▶ **Your goal**
Copy the full listing exactly.

▶ **Input**
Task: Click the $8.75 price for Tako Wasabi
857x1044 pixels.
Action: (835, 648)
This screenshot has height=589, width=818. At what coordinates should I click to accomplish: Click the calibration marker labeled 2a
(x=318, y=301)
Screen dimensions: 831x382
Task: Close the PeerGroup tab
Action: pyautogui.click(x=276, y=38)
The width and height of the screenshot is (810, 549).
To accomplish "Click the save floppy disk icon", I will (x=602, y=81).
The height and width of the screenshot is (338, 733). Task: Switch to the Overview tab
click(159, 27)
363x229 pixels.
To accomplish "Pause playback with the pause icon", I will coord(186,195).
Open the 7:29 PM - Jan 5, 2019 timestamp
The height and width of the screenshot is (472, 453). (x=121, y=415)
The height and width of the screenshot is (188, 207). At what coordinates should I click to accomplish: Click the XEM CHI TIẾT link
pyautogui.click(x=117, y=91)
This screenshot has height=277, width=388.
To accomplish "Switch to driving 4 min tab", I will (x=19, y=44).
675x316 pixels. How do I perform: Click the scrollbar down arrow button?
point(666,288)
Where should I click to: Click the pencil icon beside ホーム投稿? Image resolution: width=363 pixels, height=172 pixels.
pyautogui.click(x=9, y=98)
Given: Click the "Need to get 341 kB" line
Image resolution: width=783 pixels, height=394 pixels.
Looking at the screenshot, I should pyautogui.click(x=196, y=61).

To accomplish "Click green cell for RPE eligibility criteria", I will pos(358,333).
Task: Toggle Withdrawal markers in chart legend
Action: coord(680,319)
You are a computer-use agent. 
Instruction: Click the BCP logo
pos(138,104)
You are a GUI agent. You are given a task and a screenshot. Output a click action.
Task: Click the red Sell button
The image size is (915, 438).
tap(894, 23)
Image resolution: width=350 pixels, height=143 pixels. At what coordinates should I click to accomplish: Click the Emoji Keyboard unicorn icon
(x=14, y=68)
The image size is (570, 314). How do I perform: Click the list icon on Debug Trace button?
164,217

▶ **Answer for the task**
Task: Click the $8.75 price for Tako Wasabi
857x1044 pixels.
Action: (835, 648)
This screenshot has height=589, width=818. At what coordinates should I click to accomplish: Click the calibration marker labeled 2a
(x=318, y=301)
Screen dimensions: 831x382
Task: Close the PeerGroup tab
Action: pyautogui.click(x=276, y=38)
The width and height of the screenshot is (810, 549).
To accomplish "Click the save floppy disk icon", I will (x=602, y=81).
The height and width of the screenshot is (338, 733). Task: Switch to the Overview tab
click(159, 27)
363x229 pixels.
To accomplish "Pause playback with the pause icon", I will coord(186,195).
Open the 7:29 PM - Jan 5, 2019 timestamp
The height and width of the screenshot is (472, 453). (x=121, y=415)
The height and width of the screenshot is (188, 207). At what coordinates should I click to accomplish: Click the XEM CHI TIẾT link
pyautogui.click(x=117, y=91)
This screenshot has height=277, width=388.
To accomplish "Switch to driving 4 min tab", I will (x=19, y=44).
675x316 pixels. How do I perform: Click the scrollbar down arrow button?
point(666,288)
Where should I click to: Click the pencil icon beside ホーム投稿? Image resolution: width=363 pixels, height=172 pixels.
pyautogui.click(x=9, y=98)
Given: Click the "Need to get 341 kB" line
Image resolution: width=783 pixels, height=394 pixels.
Looking at the screenshot, I should pyautogui.click(x=196, y=61).

To accomplish "Click green cell for RPE eligibility criteria", I will pos(358,333).
Task: Toggle Withdrawal markers in chart legend
Action: coord(680,319)
You are a computer-use agent. 
Instruction: Click the BCP logo
pos(138,104)
You are a GUI agent. You are given a task and a screenshot. Output a click action.
Task: Click the red Sell button
The image size is (915, 438).
tap(894, 23)
Image resolution: width=350 pixels, height=143 pixels. At what coordinates should I click to accomplish: Click the Emoji Keyboard unicorn icon
(x=14, y=68)
The image size is (570, 314). How do I perform: Click the list icon on Debug Trace button?
164,217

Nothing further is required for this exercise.